Corona-Gesetz im Schnellverfahren

von Redaktion

VON WERNER KOLHOFF

München – „Dürfen die das?“, fragen sich viele, wenn wegen Corona Kneipen geschlossen und Reisen verboten werden. Die Antwort lautete bis jetzt „Jein“. Das soll sich nun ändern. Die wichtigsten Fragen:

Wie ist die bisherige Rechtslage?

Das Infektionsschutzgesetz wurde im Jahr 2000 beschlossen, damals ohne jegliches öffentliches Interesse. Zuständig für die Pandemiebekämpfung sind nach diesem Gesetz die Länder, der Bund nur in kleinen Teilbereichen, etwa bei der Sicherung von Außengrenzen. Was die Länder alles mit ihrer Befugnis machen dürfen, ist nicht genau geregelt; so etwas wie Corona war nicht vorstellbar. Aber dass sie Verordnungen erlassen dürfen, stand bereits im Gesetz. Und dass diese auch Grundrechte berühren dürfen, ergibt sich aus dem übergeordneten Artikel 2 des Grundgesetzes, des Rechtes auf Leben und körperliche Unversehrtheit. Eine Parlamentsbeteiligung ist weder auf Länder- noch auf Bundesebene vorgesehen.

Was ändert sich mit der Reform?

Nun soll mit einem speziellen Paragrafen für Corona genau aufgelistet werden, welche Verfügungen die Länder zur Bekämpfung der Pandemie erlassen dürfen. Masken- und Abstandspflicht, Ausgeh- und Beherbergungsverbote, Kneipen- und Geschäftsschließungen, Reisebeschränkungen und all die anderen bekannten Maßnahmen werden genannt. Allerdings mit dem Zusatz, dass sie „verhältnismäßig“ sein müssen und dass die sozialen und wirtschaftlichen Folgen mit abzuwägen sind. Außerdem müssen alle Schritte begründet und auf einen Monat befristet sein – mit Verlängerungsmöglichkeit. Gottesdienste und Demonstrationen werden besonders geschützt. Es wird eine Art Ampelsystem eingeführt, wonach starke Einschränkungen erst ab einer Zahl von 50 Neuinfektionen in sieben Tagen je 100 000 Einwohnern zulässig sind, entweder regional oder bundesweit. Je nach Lage. Auch die Situation bei den Intensivbetten spielt im Ampelsystem eine Rolle.

Verbessert sich die Beteiligung der Parlamente?

== FOLGENDE DATEN ==

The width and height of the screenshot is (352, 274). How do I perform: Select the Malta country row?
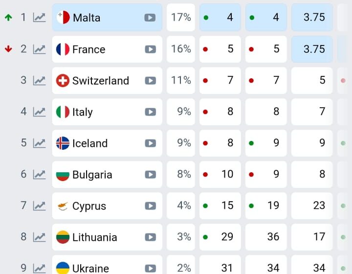pos(107,18)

== AUFGABE A ==
Gib aus dem Artikel zum Corona-Gesetz den Abschnitt wortgetreu wieder, der mit „München – „Dürfen“ beginnt und bis einschließlich „die bisherige Rechtslage?“ reicht.
== AUFGABE B ==
Setze den Artikel zum Corona-Gesetz im Anschluss an seine letzte Zeile fort.
Die Auflistung steht in keinem Zusammenhang mit dem Artikel zum Corona-Gesetz.

== LÖSUNG A ==
München – „Dürfen die das?“, fragen sich viele, wenn wegen Corona Kneipen geschlossen und Reisen verboten werden. Die Antwort lautete bis jetzt „Jein“. Das soll sich nun ändern. Die wichtigsten Fragen:

Wie ist die bisherige Rechtslage?

== LÖSUNG B ==
Die Tatsache, dass Einschränkungen erst nach Feststellung einer epidemiologischen Notlage durch den Bundestag erlassen werden dürfen und dass diese Lage regelmäßig neu bewertet werden muss, stellt eine gewisse Stärkung des Parlaments dar. Das war es aber schon. Die konkreten Entscheidungen werden weiter in den Landeshauptstädten getroffen. Und, wenn sie bundesweit gelten sollen, bei den Treffen der Kanzlerin mit den Ministerpräsidenten verabredet. Das ist übrigens, anders als viele meinen, kein illegales Gremium, obwohl es in der Verfassung nicht genannt wird. Bund und Länder koordinieren ihre Politik in vielen Fragen. Außerdem ist der Bund bei der finanziellen Flankierung von Einschränkungen gefragt.

Was sagen die Kritiker?

Im Netz sprechen unter anderem Corona-Leugner von einem „Ermächtigungsgesetz“ und erinnern damit absichtlich an die Ermächtigungsgesetze Hitlers, mit denen 1933 die NS-Diktatur begann. Die AfD verwendet den Begriff ebenfalls. Sachlichere Kritiker bemängeln, dass der Grenzwert von 50 Neuinfektionen nicht ausreichend begründet ist. Und dass im Gesetz nicht exakter festgelegt ist, wann welche Grundrechtseinschränkung verfügt werden darf. Die FDP hat einen Gegenentwurf vorgelegt. Eine harte Debatte wird erwartet. Allerdings wird das Gesetz wohl kaum noch geändert: Die Große Koalition will es schon heute im Eilverfahren abschließend beraten und am Nachmittag im Bundesrat absegnen lassen.